Available data –
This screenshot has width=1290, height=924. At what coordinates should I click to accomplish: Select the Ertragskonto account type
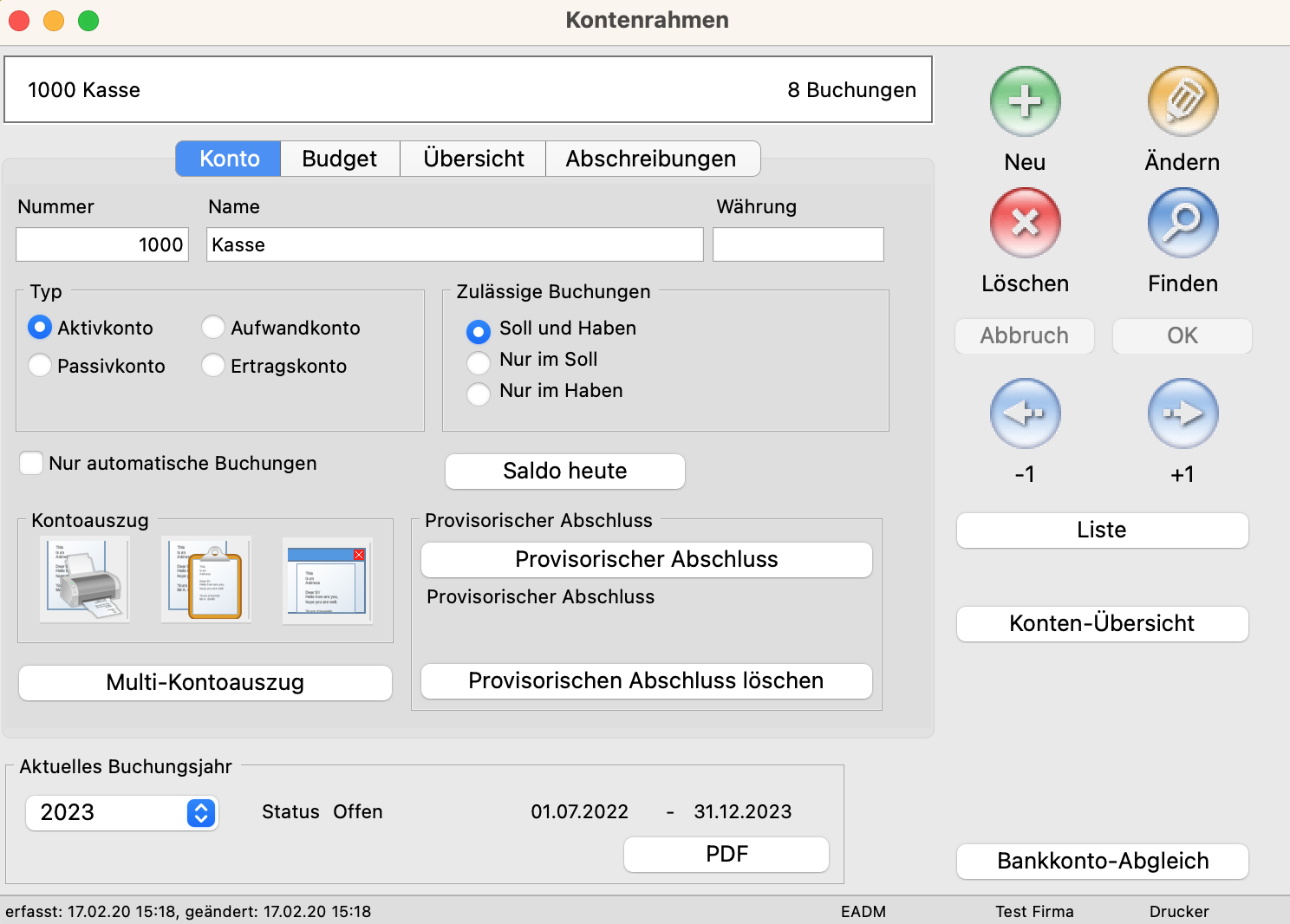pos(213,366)
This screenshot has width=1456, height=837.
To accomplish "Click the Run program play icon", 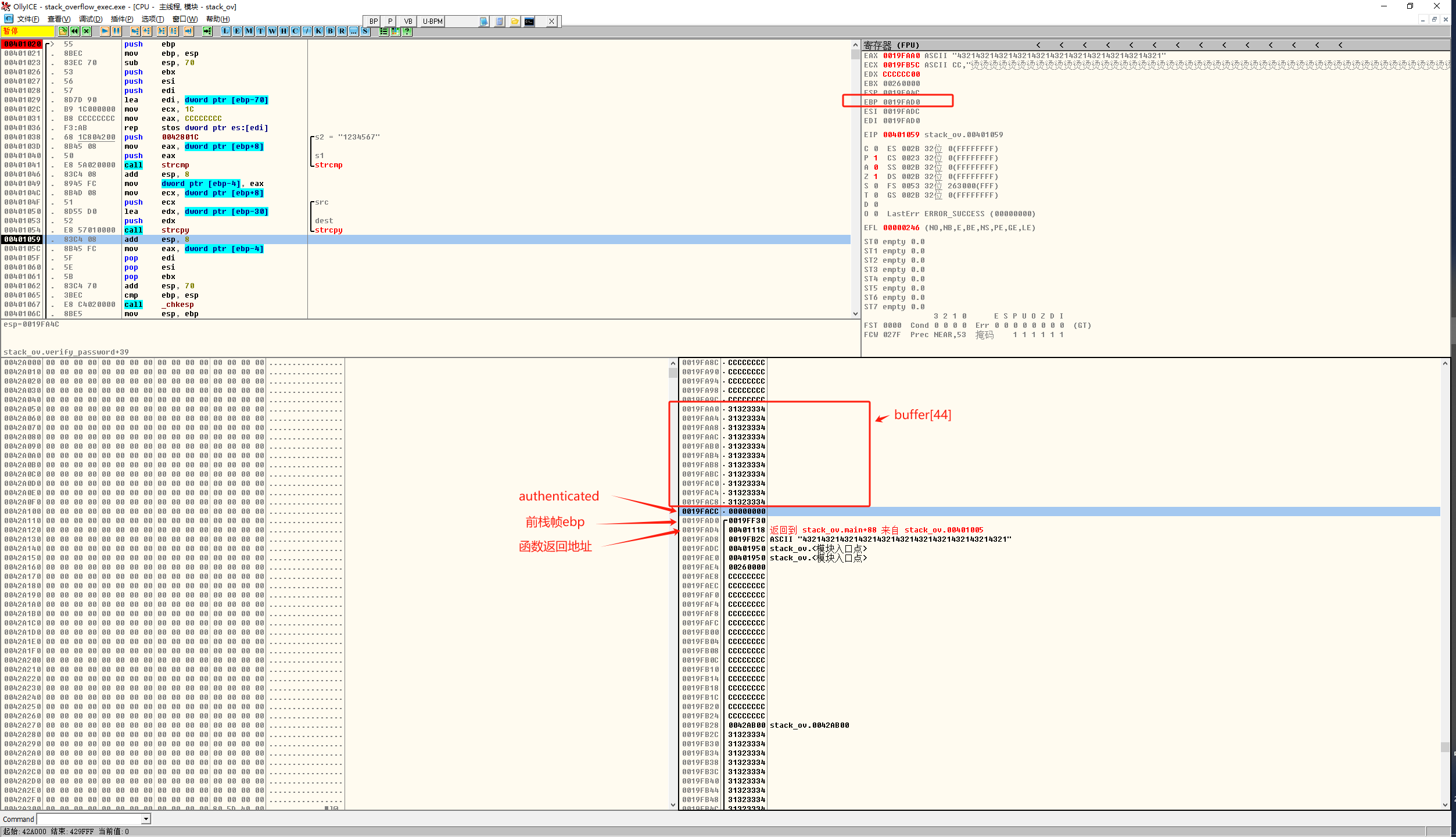I will [x=105, y=31].
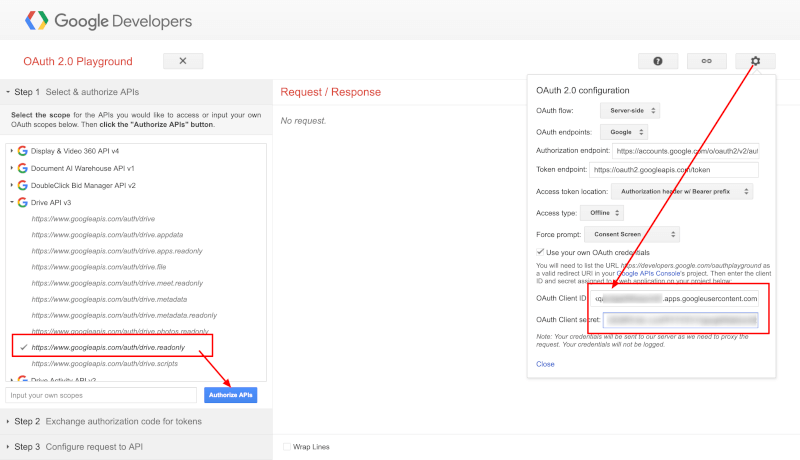Click Google icon next to Drive API v3
The width and height of the screenshot is (800, 460).
(x=22, y=202)
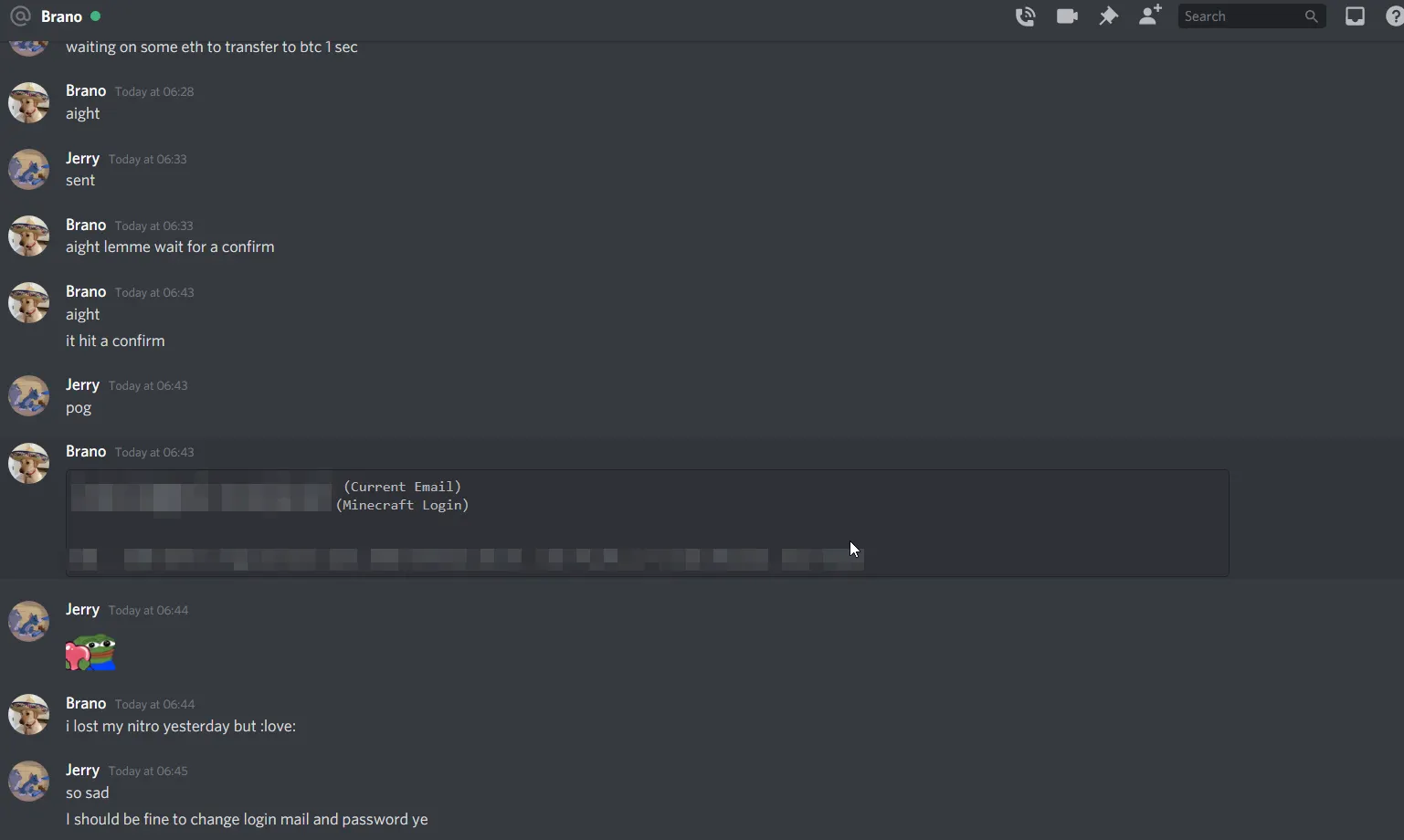Click the code block with Minecraft Login
The width and height of the screenshot is (1404, 840).
point(647,523)
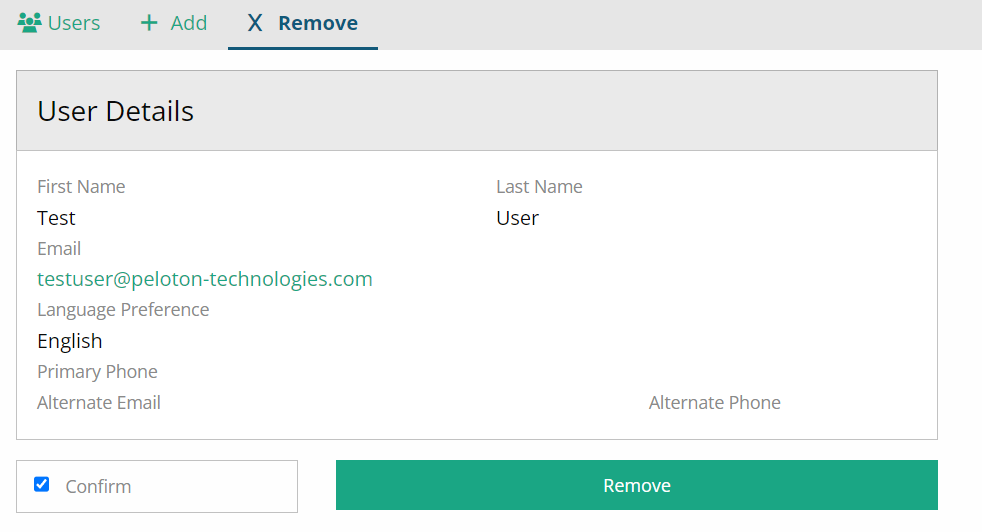Click the green Remove button

636,485
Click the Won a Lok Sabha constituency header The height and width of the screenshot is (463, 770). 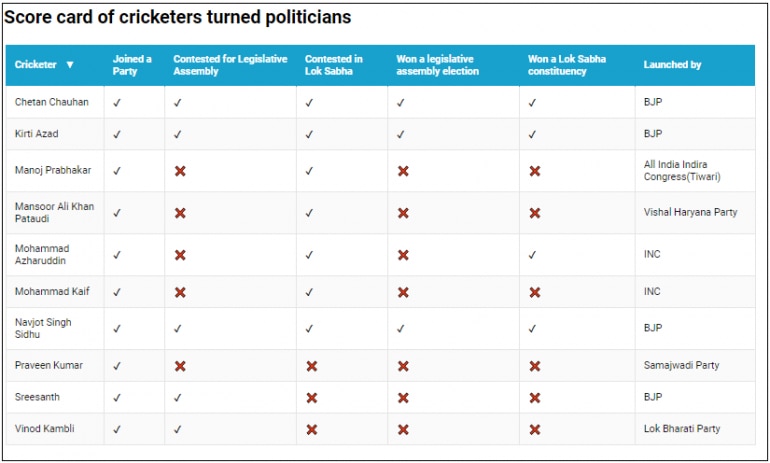567,65
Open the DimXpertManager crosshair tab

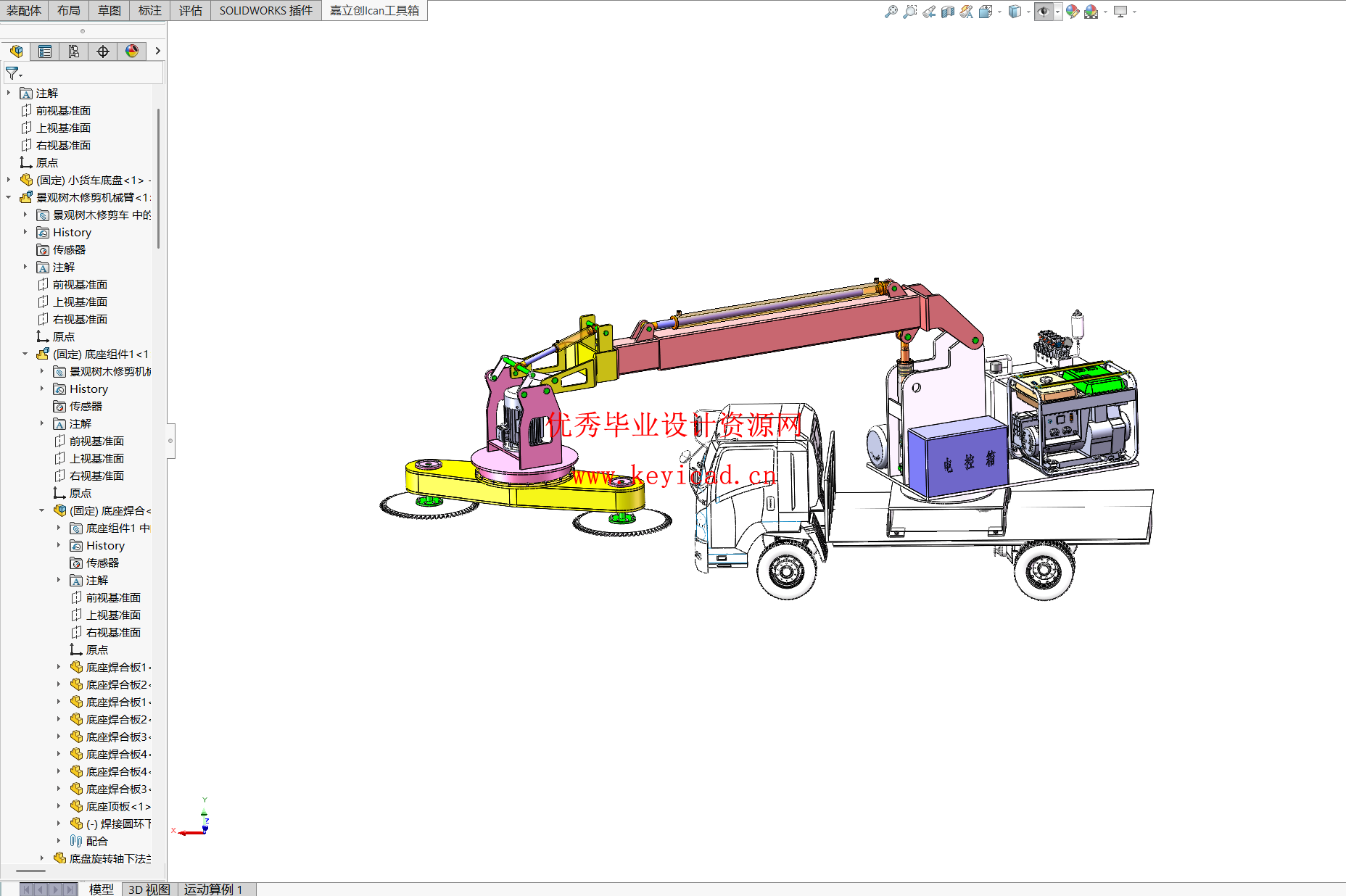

Exercise description –
Extract, word for word, every line from the beginning of the records through the line containing "pos(213,366)", inclusive, and omit the pictures.

Finished answer –
This screenshot has width=1290, height=924. At what coordinates should I click to accomplish: Select the Ertragskonto account type
pos(213,366)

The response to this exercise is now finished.